Home Articles Talks Links Contact Me ISA ThoughtWorks

Serialized LOB


Save a graph of objects as by serializing them into a single large object (LOB) and store the LOB in a database field.

Object models often contain complicated graphs of small objects. Much of the information in these structures is not the objects but the links between the objects. Consider storing the organization hierarchy for all your customers. An object model would quite naturally show the composition pattern to represent organizational hierarchies. You can easily add methods that allow you to get ancestors, siblings, descendents and other common relationships

Putting all this into a relational schema, however, get's more awkward. The basic schema is simple, an organization table with a parent foreign key. However manipulation of the schema requires many joins, which is both slow and awkward.

Objects don't have to be persisted as table rows related to each other. Another form of persistence is serialization, where a whole graph of objects is written out as a single field in a table, this field then becomes a form of memento.

How it Works

There are two ways you can do the serialization: a binary (BLOB) or as textual characters (CLOB). The BLOB is often the simplest to create since many platforms include the ability to automatically serialize an object graph. Saving the graph is then simply a matter of applying the serialization into a buffer and saving that buffer into the relevant field.

The advantages of the BLOB is that it's simple to program (if your platform supports it), and it uses the minimum of space. Your database, of course, must support a binary data type to support this. Also you have to live with the fact that you can't reconstruct the graph without the object, so the field is utterly impenetrable to casual viewing. The most serious problem to concern with, however, is versioning. If you change the department class, you may not be able to read all the previous serializations of that class; since data can live in the database for a long time, this is a serious problem.

The alternative is a CLOB. In this case you serialize the department graph into a text string which carries all the information you need.

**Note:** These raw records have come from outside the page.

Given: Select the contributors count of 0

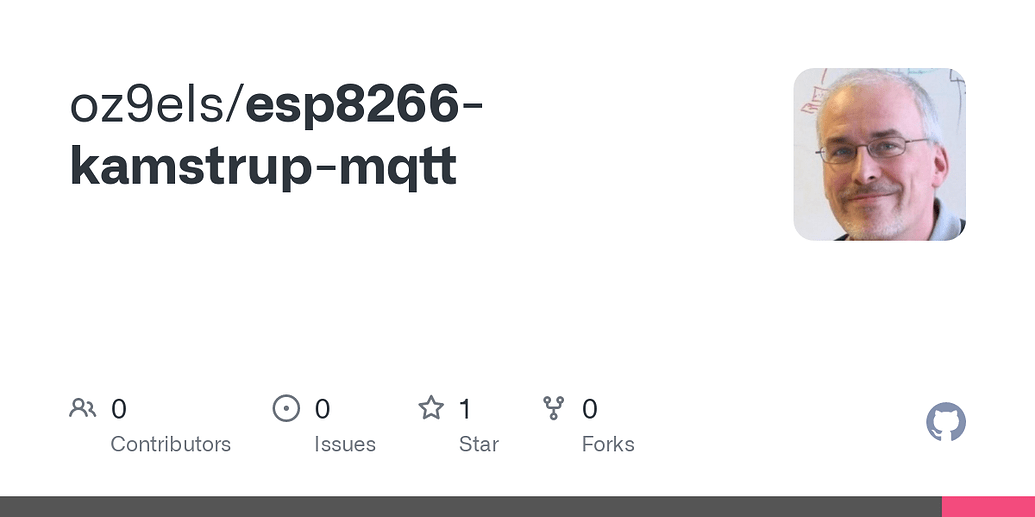Looking at the screenshot, I should pos(119,409).
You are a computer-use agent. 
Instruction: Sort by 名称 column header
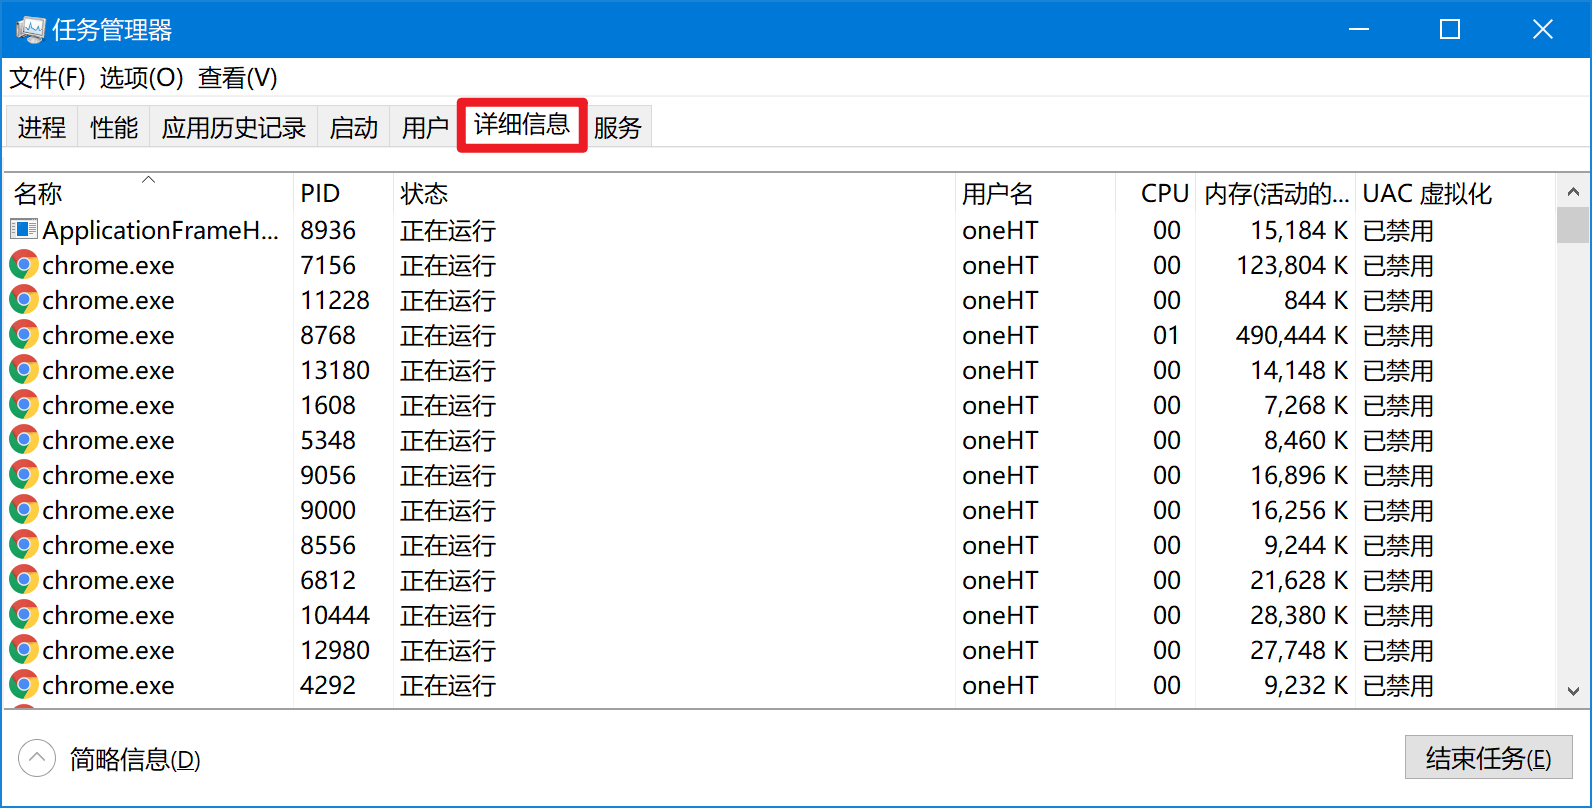(x=40, y=193)
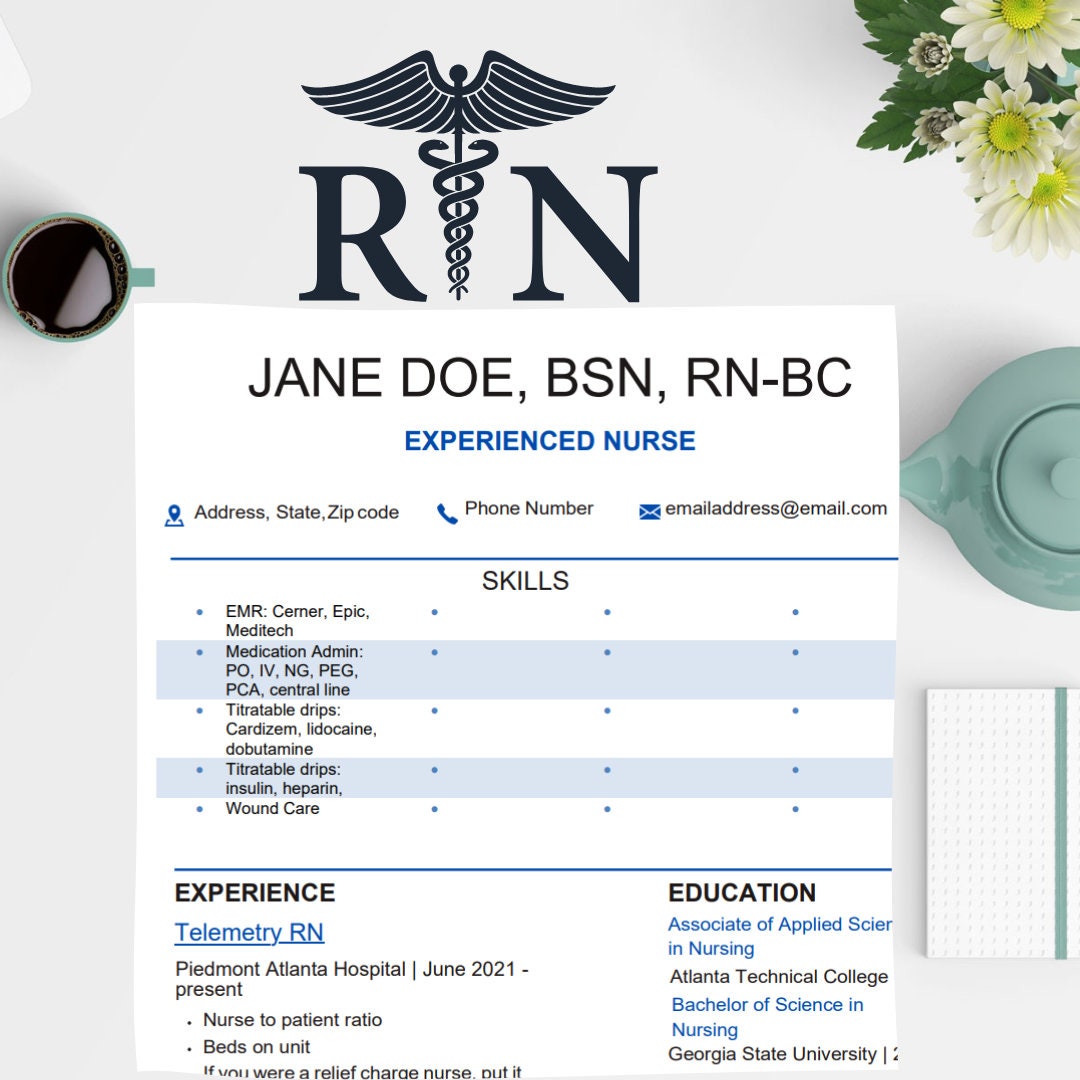The height and width of the screenshot is (1080, 1080).
Task: Click the Phone Number placeholder text
Action: [528, 507]
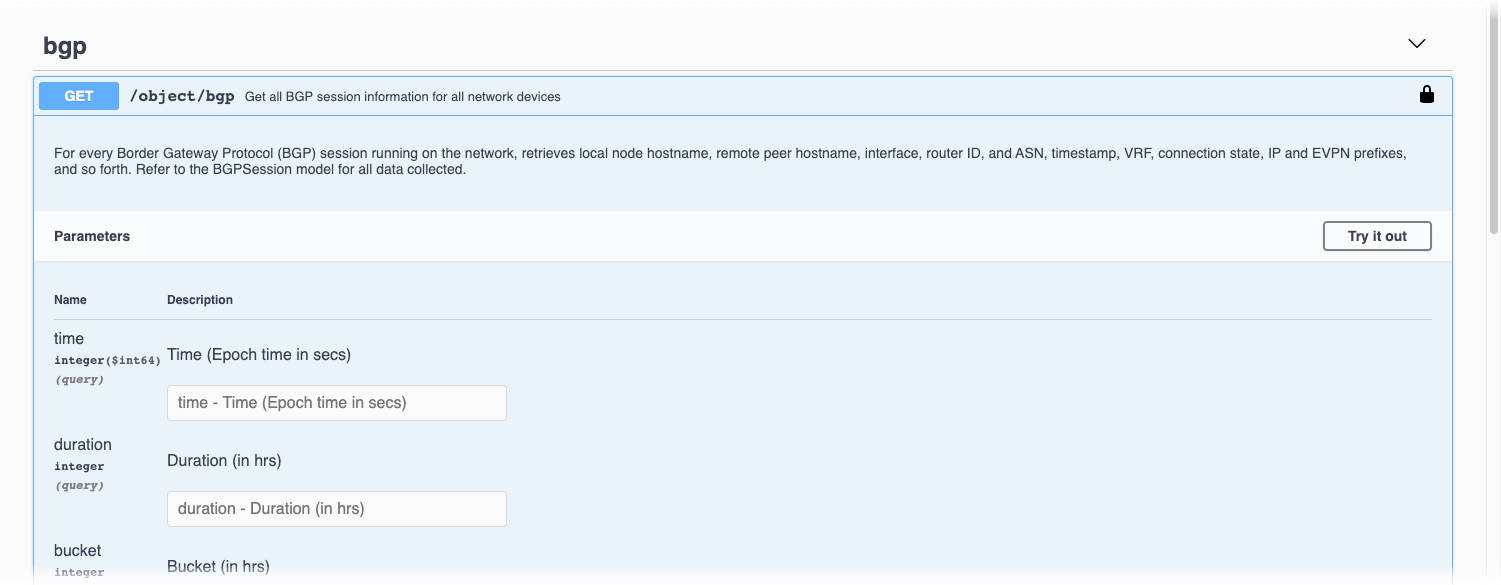1501x585 pixels.
Task: Click the Name column header
Action: 70,300
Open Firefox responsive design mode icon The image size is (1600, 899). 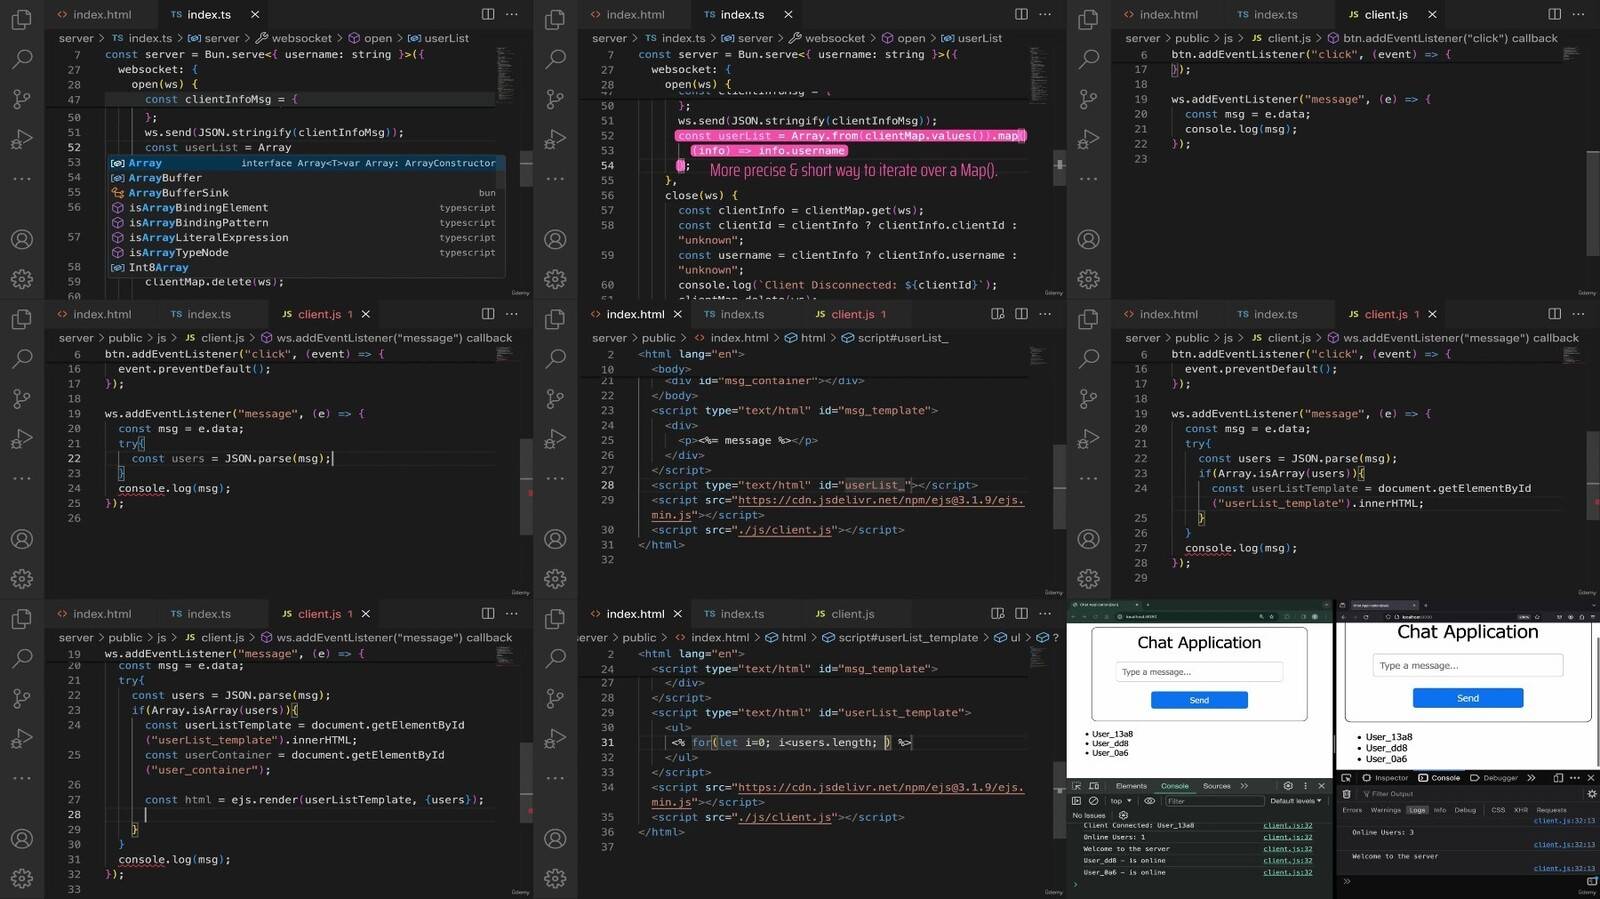tap(1557, 778)
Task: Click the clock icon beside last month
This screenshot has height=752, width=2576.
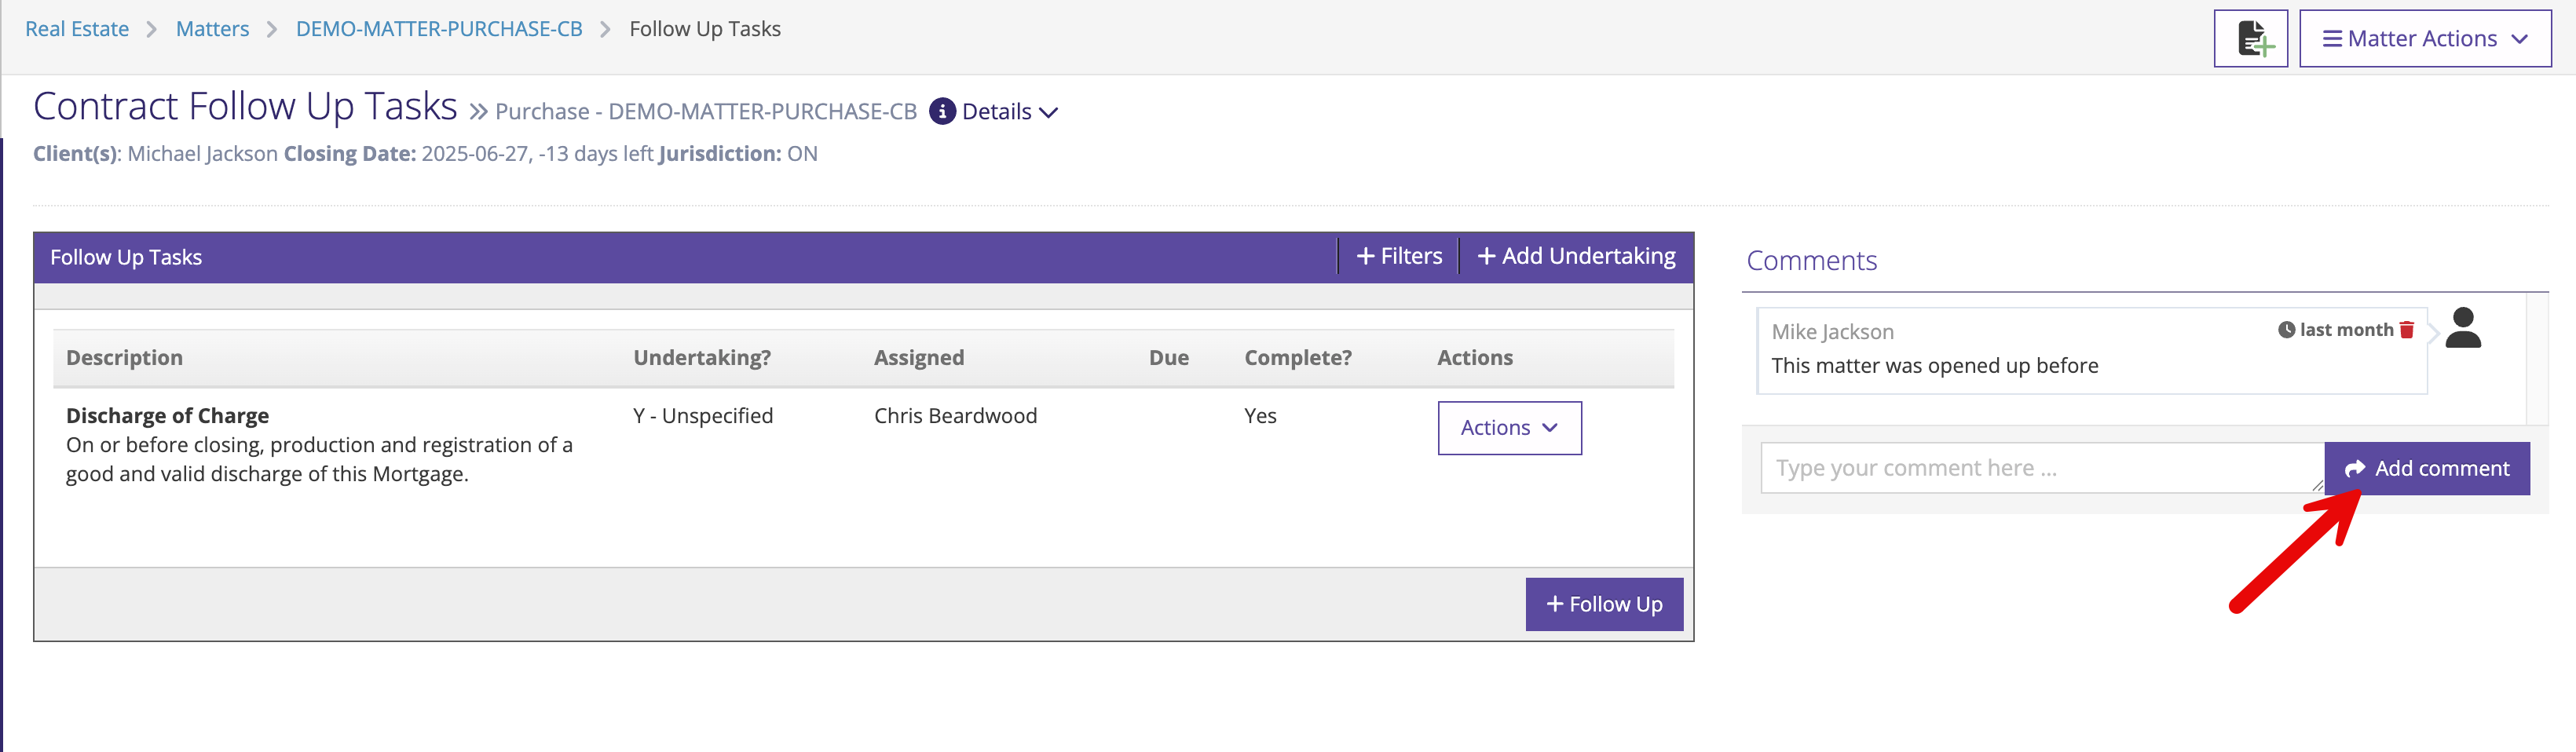Action: [x=2285, y=330]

The text string can be read easily by a human viewing the row - which helps in casual browsing of the database. However the text approach will usually need more space and you may need to create your own parser for the textual format you use. It's also likely to be slower than a binary serialization.

Much of these disadvantages for CLOBs can be overcome by using XML. XML parsers are commonly available, so you don't have to write your own. Furthermore since XML is a widely supported standard, you can take advantage of tools that become available to do further manipulations. The disadvantage that XML does not help with is the matter of space. Indeed it makes the space issue much worse wince XML is a very verbose format. One way to deal with that is to use a zipped XML format as your BLOB. That loses the direct human readability, but is an option if space really is an issue.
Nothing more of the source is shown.